Steampunk is a pavilion constructed from steam-bent hardwood using primitive hand tools augmented with the precision of intelligent holographic guides. Designed by Gwyllim Jahn, Cameron Newnham (Fologram), Soomeen Hahm Design and Igor Pantic with Format Engineers, the installation was built for the 5th edition of Tallinn Architecture Biennale (TAB 2019) in Estonia, and will remain in place until the Biennale’s next edition in 2021.
As the designers of Steampunk we have not produced drawings or lines of CNC code from which parts of our design might be cut, printed or assembled and instead have developed an experimental approach to materialising architecture that serves as a deliberate polemic in the context of robotic production and automation. While computer aided manufacturing and robotics have given architects unprecedented control over the materialization of their designs, the nuance and subtlety commonly found in traditional craft practices is absent from the artefacts of robotic production because the intuition and understanding of the qualitative aspects of a project as well as the quantitative is difficult to describe in the deterministic and explicit language of these machines.

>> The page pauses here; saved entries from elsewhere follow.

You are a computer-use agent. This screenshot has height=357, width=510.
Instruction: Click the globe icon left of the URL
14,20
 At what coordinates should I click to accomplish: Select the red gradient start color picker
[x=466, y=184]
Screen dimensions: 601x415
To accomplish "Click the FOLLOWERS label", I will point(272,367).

We are interested in approaches to making that hybridize analogue construction with the precision and flexibility of digital models. By rendering digital models as holographic overlays directly within construction environments, fabricators can use their own expertise and inventiveness to produce highly intricate and complex objects entirely by following these holographic guides using relatively primitive analogue tools. This approach removes the necessity of anticipating every aspect of material behaviour in digital models and in so doing leaves open a certain degree of indeterminacy as material affects are discovered, desired and amplified during construction. It is this liberation of digital expression from the constraints of digital fabrication, together with the opportunity for nuance and material affects derived from material craft, that drive the architectural effects of the pavilion.

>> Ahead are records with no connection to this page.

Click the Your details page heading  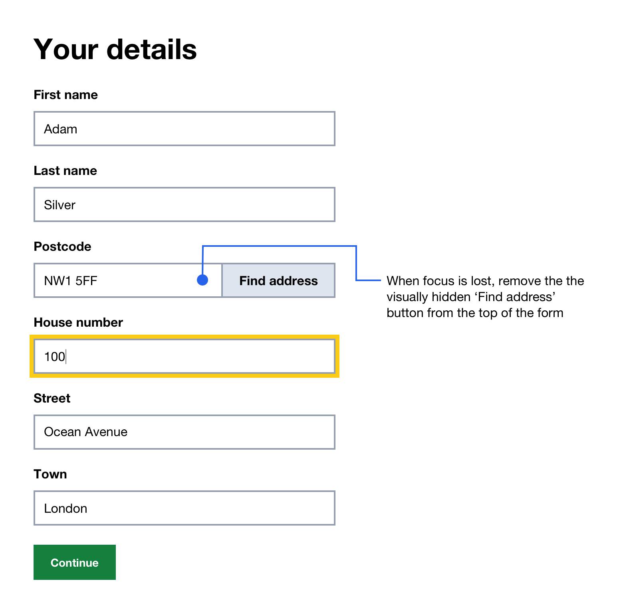[x=115, y=49]
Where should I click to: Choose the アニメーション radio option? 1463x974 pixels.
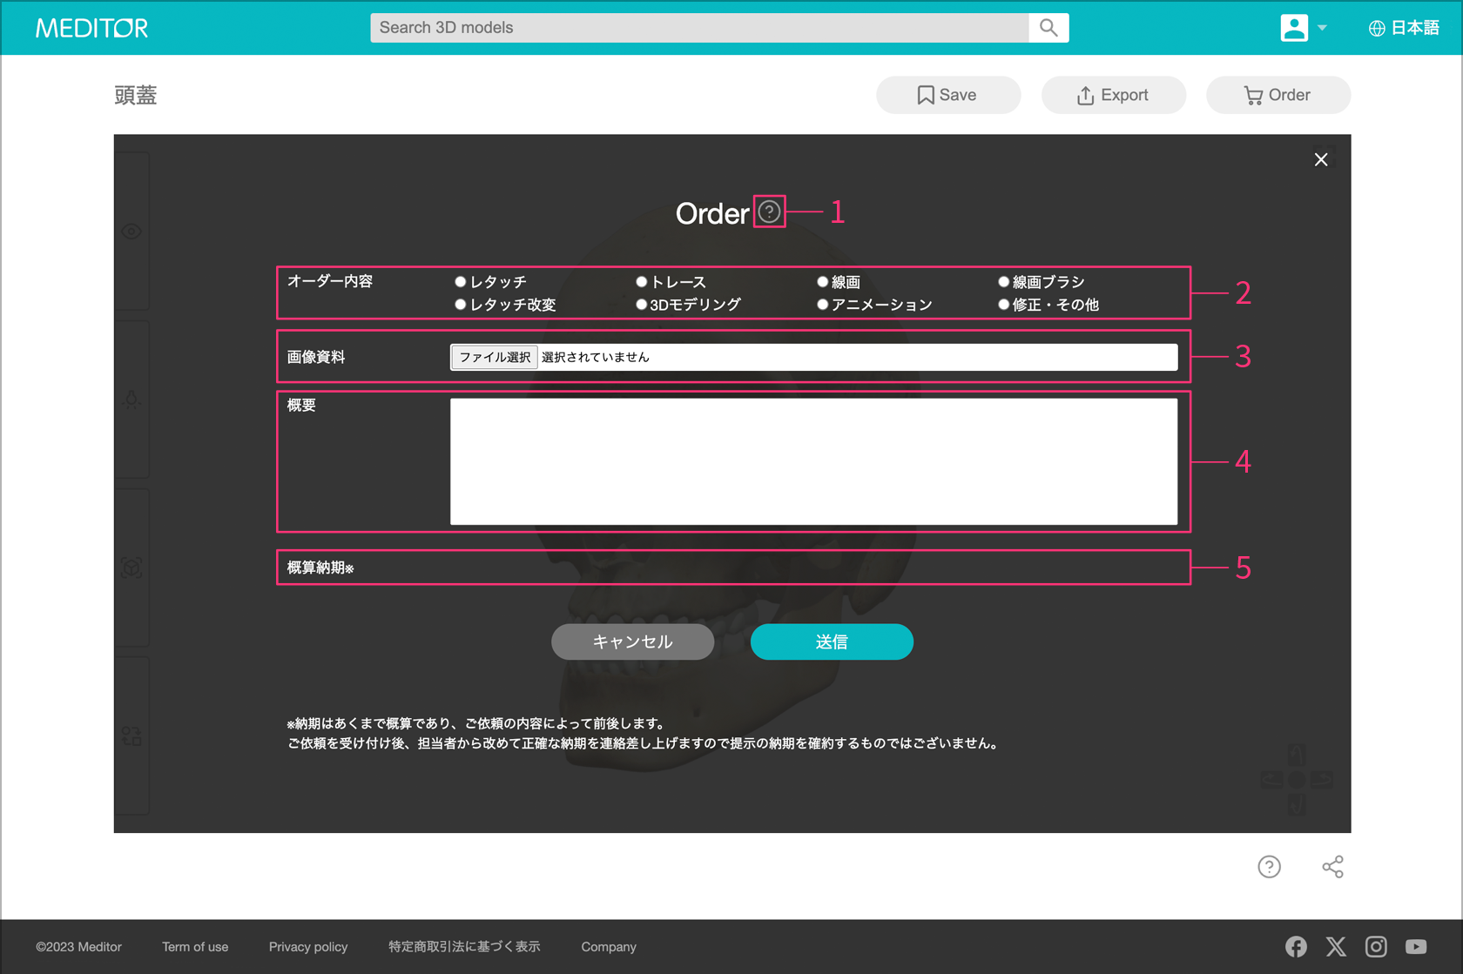(x=822, y=305)
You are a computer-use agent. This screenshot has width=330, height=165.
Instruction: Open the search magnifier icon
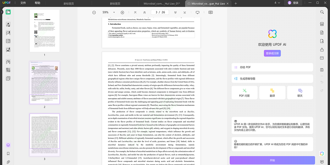(x=322, y=12)
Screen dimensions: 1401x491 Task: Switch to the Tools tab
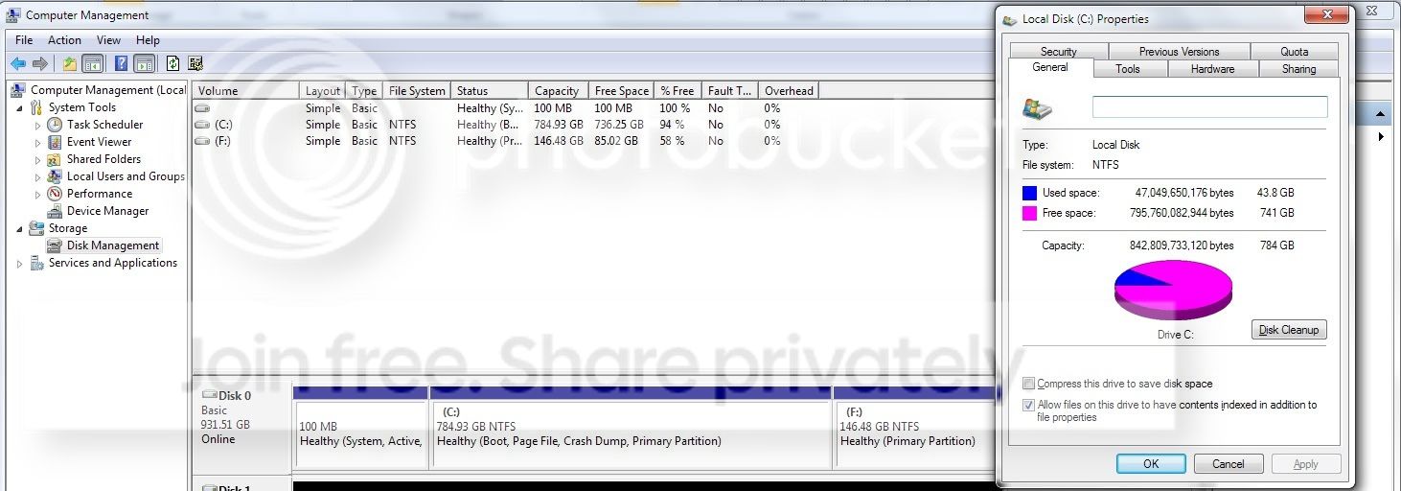click(x=1128, y=69)
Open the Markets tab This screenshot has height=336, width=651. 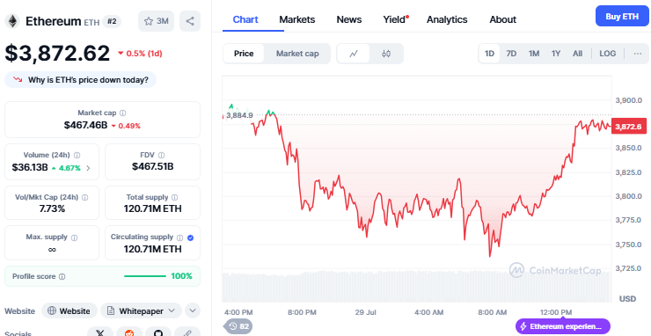[x=296, y=19]
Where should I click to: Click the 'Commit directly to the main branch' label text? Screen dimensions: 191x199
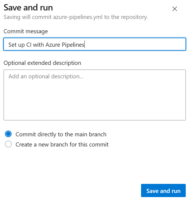[x=61, y=134]
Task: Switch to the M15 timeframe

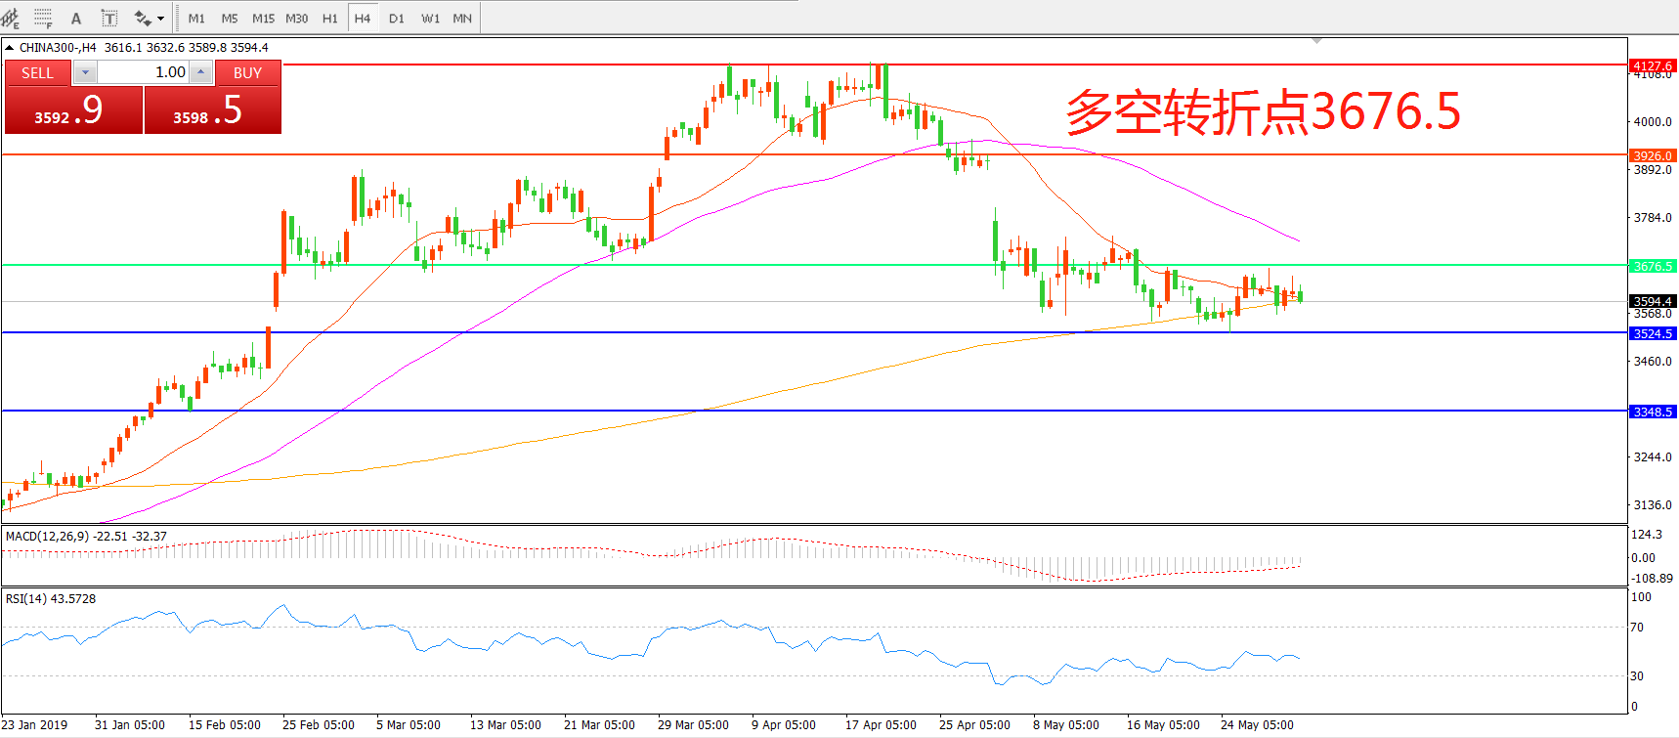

The plan of the pavilion is a cross that divides the grassy mound of the Biennial site into four distinct spaces that frame views towards the old city of Tallinn and the Architecture Museum. The variable surface effects in the pavilion are a product of expediency, as bending three dimensional curves from straight 100x10mm boards forces the timber profile to twist along its length. This attempt to produce an architecture from standardised lengths of material is more akin to weaving than assembling, and twisting timber sections contribute stiffness and compression strength to a composite timber and steel shell. Tracing the lines of the woven timber leads from conventional orthogonal surfaces to the complete break down of familiar topology, toying with the ambiguity of the form of the knot, inside and outside, surface and volume. In order to create a strong enough shell structure from light weight materials the pavilion also plays with positive and negative space, defining an intimate interior from a massive poche.

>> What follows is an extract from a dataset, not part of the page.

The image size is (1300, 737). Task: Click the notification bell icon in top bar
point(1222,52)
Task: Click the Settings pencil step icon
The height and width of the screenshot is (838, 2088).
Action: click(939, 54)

The timber elements in the structure are fabricated following the somewhat arcane and notoriously difficult process of steam bending. Each strip is bagged, steamed, and bent over an adaptable, moldless formwork using a holographic model as a reference to the desired result. This fabrication process utilizes two forms of feedback: holographic models provide fabricators with clear visual feedback on the accuracy of the forming process and allow them to intuitively adapt fabrication techniques or formwork positions until parts match digital models within accepted tolerances. Physical parts can also be digitized and fed back into the digital model, allowing the design to accomodate and adapt where necessary. In each case the feedback is a direct collaboration between designer and maker, between expected behaviour and observed results. The beauty of the project lies in this tension, in deciding when to give and take, when to adhere to preconceived design intent and when to abandon precision and begin to react.